[Extracted text]:
▼▼▼
Signals and intimations were not wholly wanting from the Irish camp. It was known among the subalterns in that rather impenetrable region, partly by the light of nature, partly by the indiscretions of dubiously accredited ambassadors, that Mr. Gladstone was not disposed on any terms to meet the Irish demand by more coercion. For the liberal party as a whole the Irish had a considerable aversion. The violent scenes that attended the Coercion bill of 1881, the interchange of hard words, the suspensions, the imprisonments—all mechanically acquiesced in by the ministerial majority—had engendered both bitterness and contempt. The Irishmen did not conceal the satisfaction with which they saw the defeat of some of those liberals who had openly gloated over their arrests and all the rest of their humiliations. Mr. Gladstone, it is true, had laid a heavy and chastening hand upon them. Yet, even when the struggle had been fiercest, with the quick intuition of a people long oppressed, they detected a note of half-sympathetic passion which convinced them that he would be their friend if he could, and would help them when he might.
▲▲▲
[Available data]:
▼▼▼
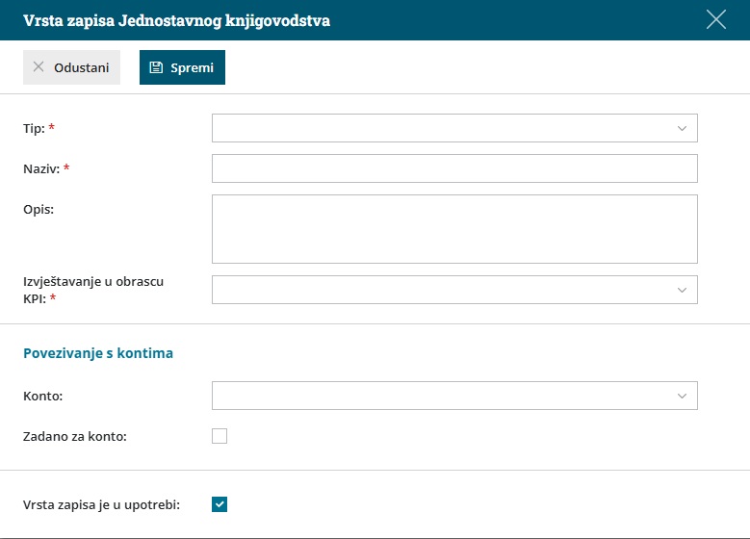Click the Konto field chevron arrow

[x=682, y=396]
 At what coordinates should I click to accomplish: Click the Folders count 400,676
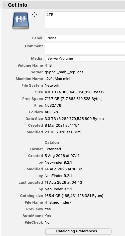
▲▲▲
In the passage about Mr. Gladstone and the Irish, by what means was he not disposed on any terms to meet the Irish demand? This data was drawn from a different source than the text.

By more coercion.